During my time at a local Archaeological Field school, we were looking at the distribution of artifacts across the area, and from that moment forward my love for GIS was born. I was completed fascinated about how to connect geography and anthropology under one umbrella. How people use space to alter their actions or relationships with environments. About how animals instinctively alter their flight or migration patterns based on environmental changes (nature or man made).
At McMaster we did a few amazing projects such as “If there was Emergency at the Toronto International Airport, where would an Airbus 300 land?” This was an incredible realization about how as a society we are looking to increase transportation with safety as what would see a secondary consideration.
Then, I took remote sensing.
Have you ever heard the term “What I did not have in innate talent, I made up for in passion”? Well, that was me. I studied as hard as I could because there was something about learning how we can read the Earth’s surface and it’s changes or what is currently occurring from an image. Maybe this connected a bit to my love of photography, but remote sensing is still close to my heart.
My last year at McMaster, my friend and I were talking about post-graduate programs. He was selected for Environmental Sciences at Niagara College, and I was for the GIS program.
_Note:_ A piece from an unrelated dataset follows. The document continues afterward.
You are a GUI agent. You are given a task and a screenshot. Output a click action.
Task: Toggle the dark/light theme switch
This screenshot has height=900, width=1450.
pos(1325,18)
For us, we laughed that we would be spending another year together at the same school. The program at Niagara College was one of the hardest programs I have ever completed, but while there, I met some incredible people including Darren Platakis from Geospatial Niagara.
He was my client for my thesis the Niagara Minecraft 2.0 + Geology project, where we utilized the geospatial data of the Niagara region into the video game Minecraft. The purpose of this project was to provide an educational opportunity for students in the Niagara region. He also introduced me to the Niagara Aspiring Geopark and later the TreeOcode projects. Although that was the toughest year I have ever educationally experienced, it was the most rewarding. Both in the people I went to school with and the education I received.
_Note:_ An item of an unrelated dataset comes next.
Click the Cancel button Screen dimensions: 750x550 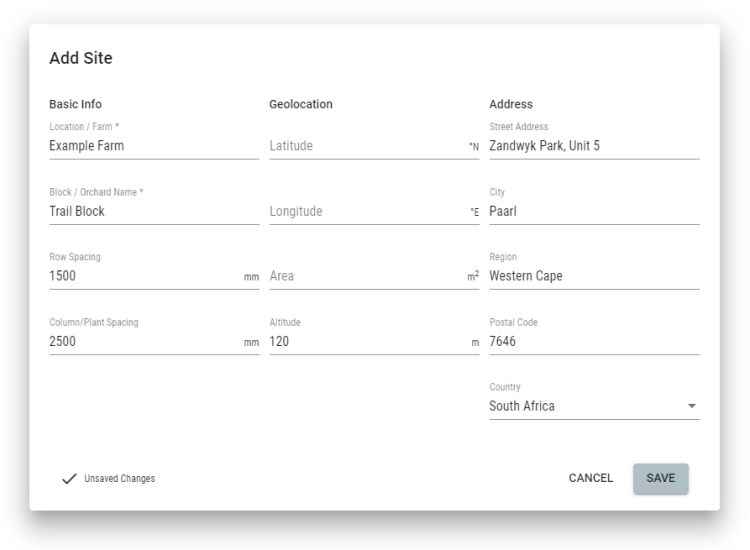[591, 478]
I spent almost two years volunteering with Geospatial Niagara after I graduated from Niagara College, and today, I am Geospatial Niagara’s first paid employee and I am constantly looking for grants or other opportunities to continue to bring Open Data and Educational Opportunities. I spend my days creating much needed maps for volunteer organizations and the TreeOcode project in St. Catharines.
My education did not stop when I graduated and it continues to this day. My job is not sitting at a desk making maps and writing reports. It is building and developing ideas and educational tools for kids and adults so we can keep Niagara people in Niagara. It is making connections to grow geography in Niagara and continuing to build on Darren’s ideas that geographic education shouldn’t end in elementary school.
Because the most important thing is making sure, we all have a place.